### Data for this exercise
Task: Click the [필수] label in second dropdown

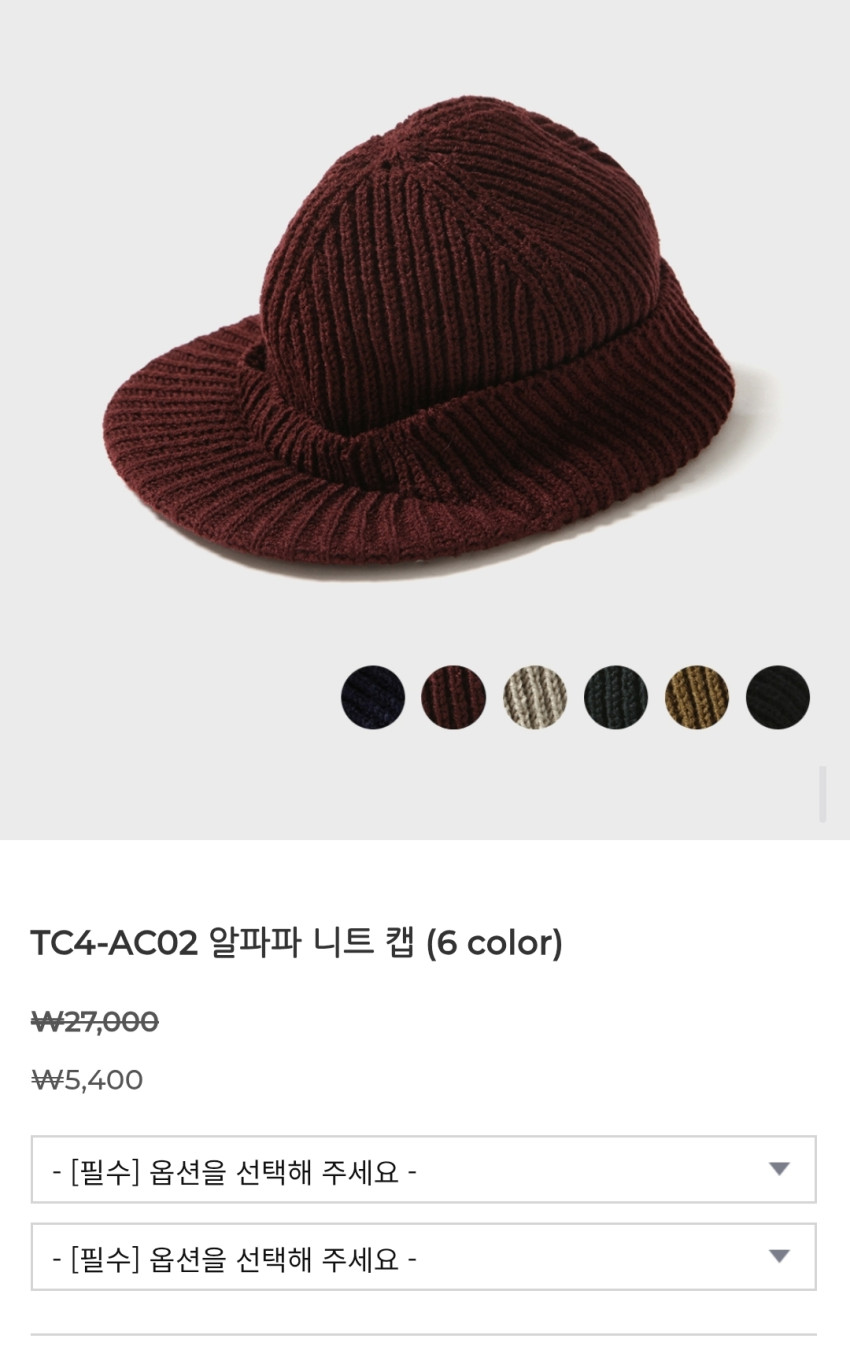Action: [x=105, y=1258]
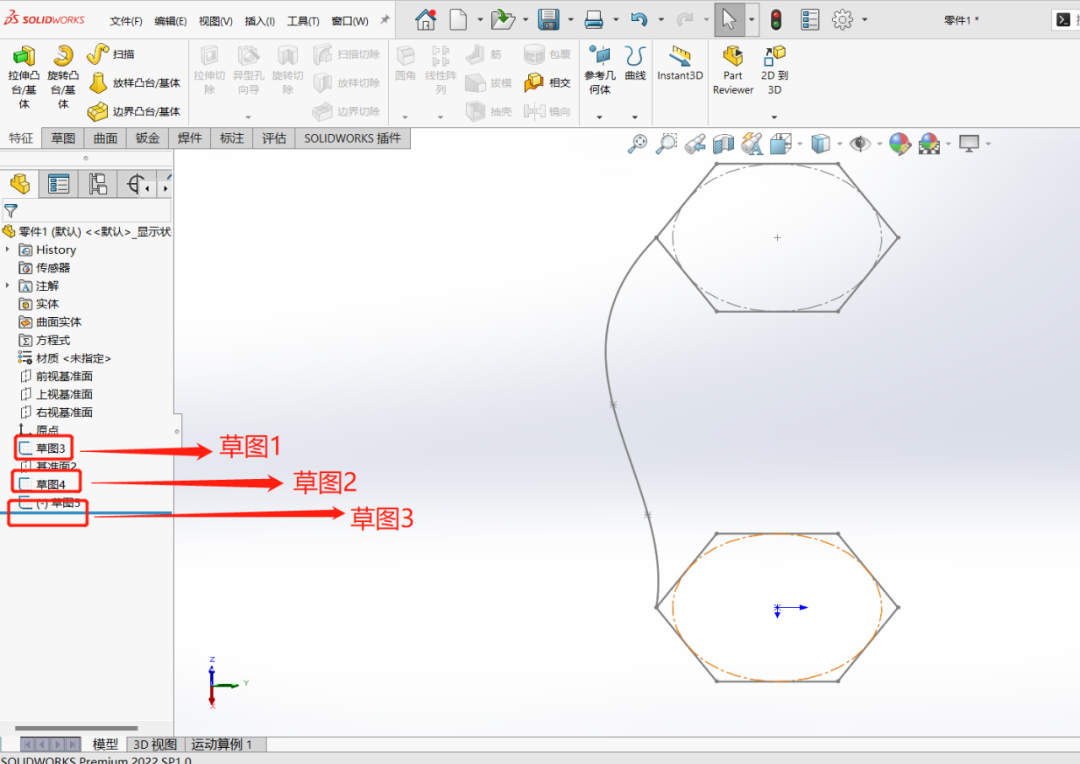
######
### Data for this exercise
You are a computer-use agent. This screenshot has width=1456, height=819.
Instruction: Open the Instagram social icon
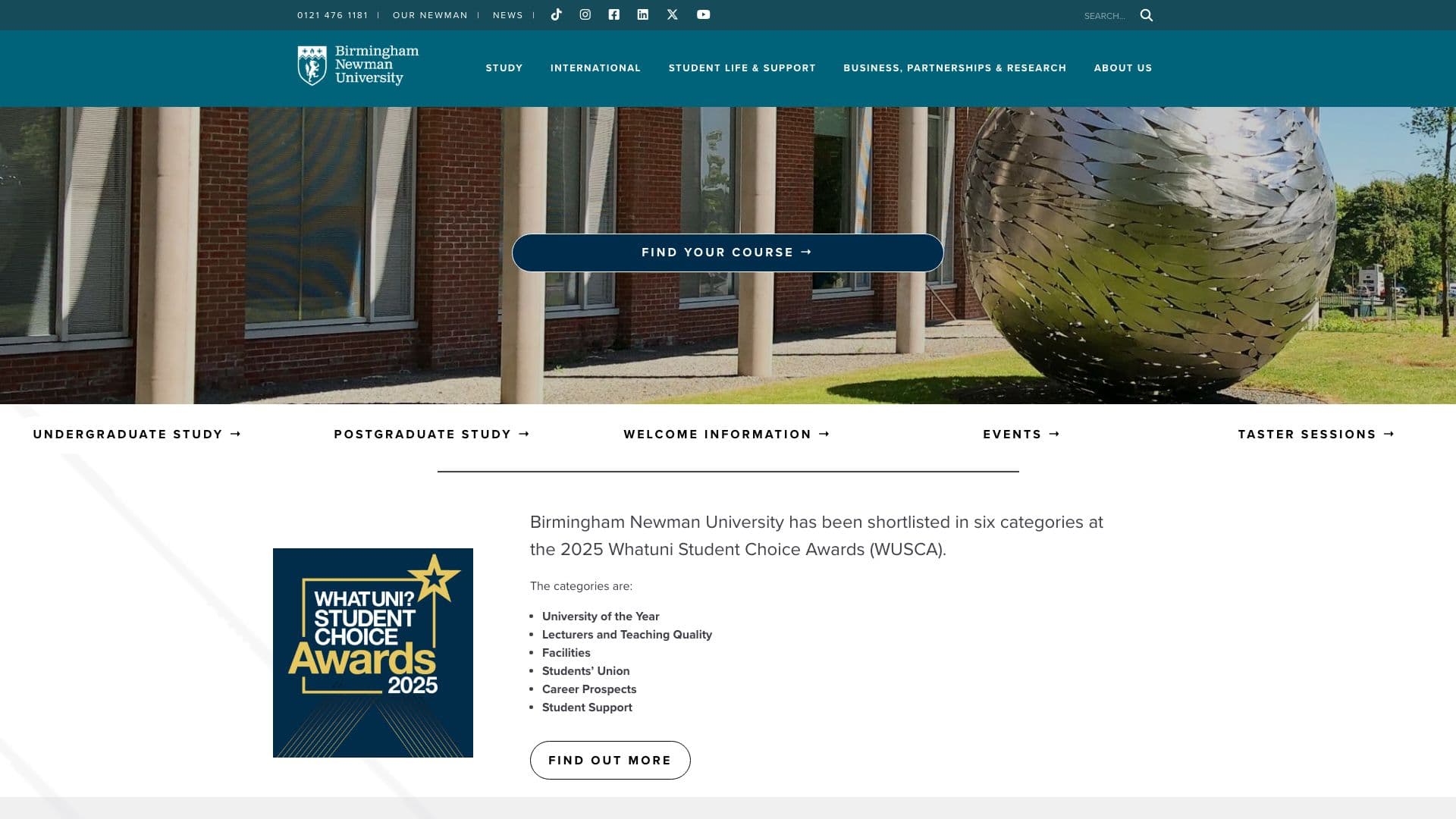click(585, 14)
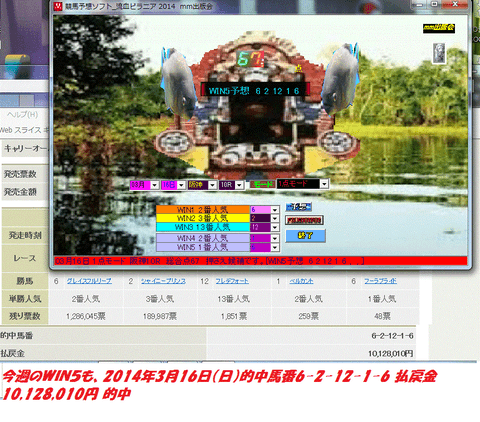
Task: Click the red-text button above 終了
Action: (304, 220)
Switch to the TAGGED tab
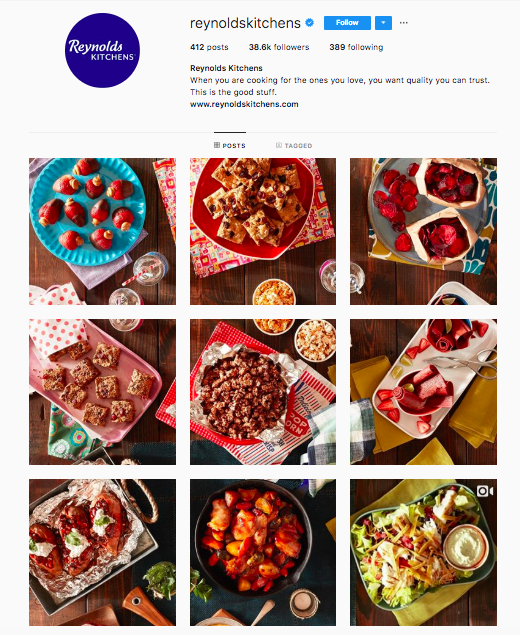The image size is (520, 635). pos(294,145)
######
From the listing above, copy out each line that contains the word "Task".

* _Answer to this problem_
Task: Click the [필수] label in second dropdown
Task: Click the red-text button above 終了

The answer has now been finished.